Treatment is aimed at restoring glucose. A quick-acting supplement is necessary to increase blood glucose levels combined with nursing support for the animal. As soon as ketosis is suspected, consult your vet for the most appropriate therapy as overdosing can lead to a depression to the central nervous system and side-effects of making the cow more prone to infectious diseases.

Glucose replacement - Intravenous administration of a dextrose solution (500 ml of 50% solution) by a veterinarian is effective in the short-term, but follow-up treatment is essential if relapses are to be avoided. Oral drenching with propylene glycol or glycerine (glucose precursors; 250-400g/dose) has longer term effects. Treatment should be continued for two to four days.

Hormonal therapy - Many of the long-acting corticosteroids (i.e. dexamethasone) have beneficial effects in ketosis as they help stimulate liver function. Corticosteroids have the ability to break down protein in muscles to produce glucose, which immediately replenishes the depressed blood glucose levels. When using corticosteroids, in combination with other therapies, it is important to ensure an adequate amount of glucose is either in the diet and/or propylene glycol drenches to prevent excessive breakdown of muscle protein.

Prevention and control

To prevent cases of ketosis, attention to the nutrition and management of both dry cows and calved cows is required. Many dairy producers focus their ketosis prevention strategy on the postpartum period, missing several factors observed prior to calving (transition period). Ketosis rarely occurs due to one single factor. However, if cows are managed correctly in the transition period, most risk factors can be avoided.

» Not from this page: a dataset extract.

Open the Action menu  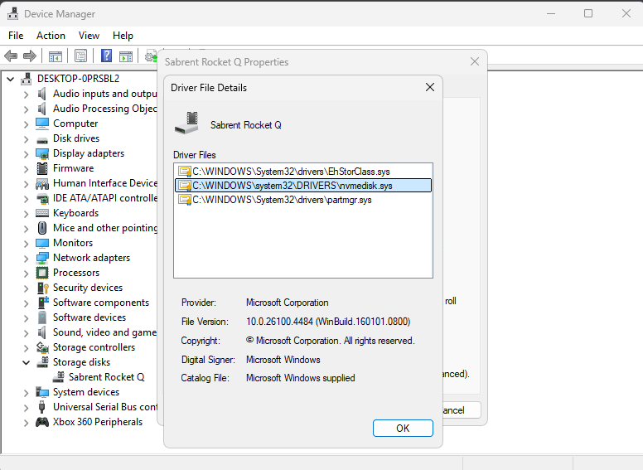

Managing body condition score (BSC) towards the end of lactation is critical in minimising ketosis risk. Target a BCS of 2.75 at drying off and an optimal BCS at calving should be 3-3.25. Importantly, over-conditioned cows (BCS>3.5) at calving are at the highest risk of developing ketosis. Such animals mobilise excessive amounts of fat post-calving, have a reduced appetite and feed intake potential and are therefore more likely to have a bigger energy deficit, predisposing them to metabolic problems not only ketosis but also maybe milk fever, LDA and fatty liver.

A pivotal area in ketosis prevention is maintaining and promoting feed intake. Every effort should be made to maximise feed intake post-calving so that energy consumption better matches output. In this respect, good practices include feeding quality forage and balanced diets and eliminating any factor that can reduce feed intake. For instance, nutritional imbalances, deficiencies, or erratic management of feeding programmes should be avoided at all costs.

In terms of the housing requirements ensure adequate trough space (0.6m per cow), avoid factors such as limited water availability, poor grouping strategy/overcrowding, excessive time standing after milking and slippery floor at the feed face.

In milk recording herds, it advisable to monitor energy balance by checking milk fat and protein percentages. Suspect energy balance problems if a high proportion of early-lactation cows on the farm have a milk protein percentage less than 3.05, or a milk fat: protein ratio of more than 1.5.